Komt twee jaar later zijn collega, die meer van Hollands houdt, om onderhoud en uitbreiding te doen, dan gaat dit niet werken omdat het gereedschap niet past, maar ook het materiaal niet goed aansluit.
Ook in de ICT werkt het zo; toevallig vandaag een voorbeeld meegemaakt. Ik moet een bepaalde layout maken voor drukwerk, en deze moet ik aanleveren in CMYK kleurstelling.
Collega opent het plaatje in microsoft picture manager, slaat het op, en stuurt het door. De ontvanger klaagt dat de kleuren niet goed zijn.
Wat blijkt, picturemanager slaat standaard op in RGB kleurstelling, waardoor de kleuren niet meer klopten.
Zolang compatibiliteit tussen onderling uitgewisselde data niet gewaarborgd is, zal BYOS resulteren in veel ellende. Dit is mijns inziens veel belangrijker dan gebruikerswensen.
Heb je eenmaal meerdere pakketten die onderling goed samen kunnen werken, dan kan een plaatselijke appstore je helpen in het voorkomen van compatibiliteitsproblemen.
Een Gastlan inrichten en dan zoekt de medewerker het maar uit. Of is dat te kort door de bocht?
Kiezen om bij een bedrijf of organisatie te gaan werken is defacto dat er een aantal tools zijn die de bedrijfsstandaard zijn. Het werken voor een bedrijf betekent defacto dat er een aantal keuzen gedaan zijn voor de gebruiker en niet door de gebruiker, waardoor er dus minder “vrijheidsgraden” zijn.
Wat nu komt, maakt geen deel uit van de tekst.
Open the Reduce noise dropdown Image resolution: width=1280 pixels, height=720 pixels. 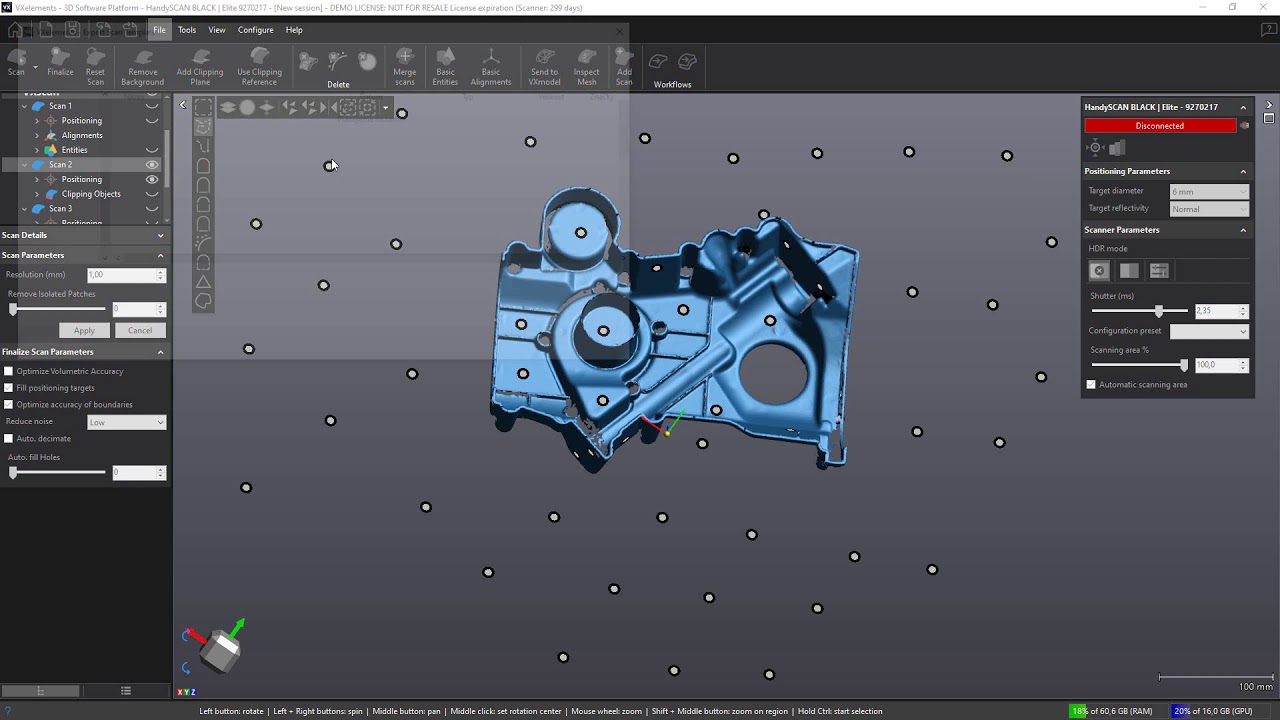coord(126,422)
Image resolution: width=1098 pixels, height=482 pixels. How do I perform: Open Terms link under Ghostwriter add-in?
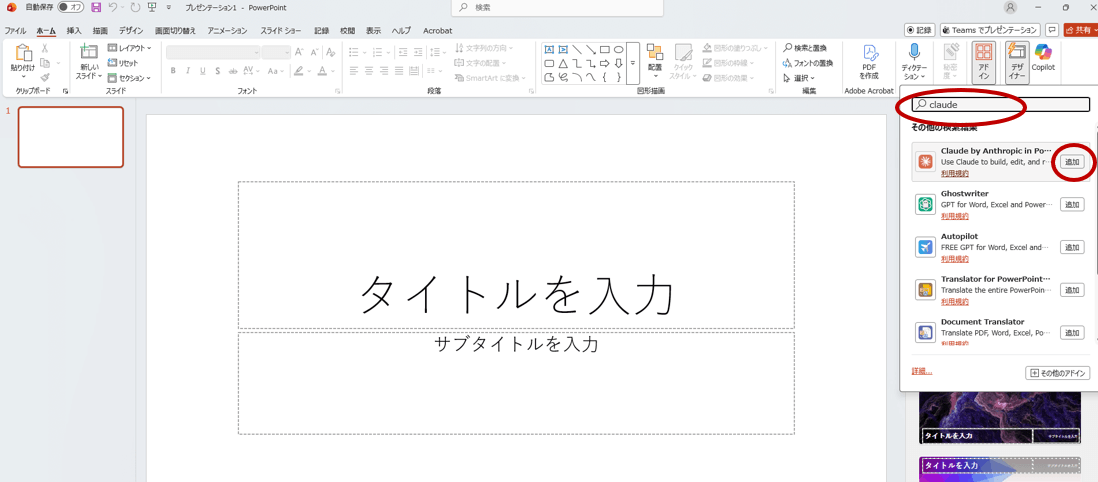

De meeste gebruikers zitten ook niet te wachten op die keuzevrijheid, wel of de gereedschappen werken en de data of informatie uitwisselbaar is met andere toepassingen. Op zich zijn daar de nodige open (communicatie) standaarden voor. Op die manier kan elke applicatie zijn geïntegreerde “eigenwijzigheid” hebben, maar is er wel uitwisseling mogelijk, zodat er een verdere ontwikkeling plaats kan vinden.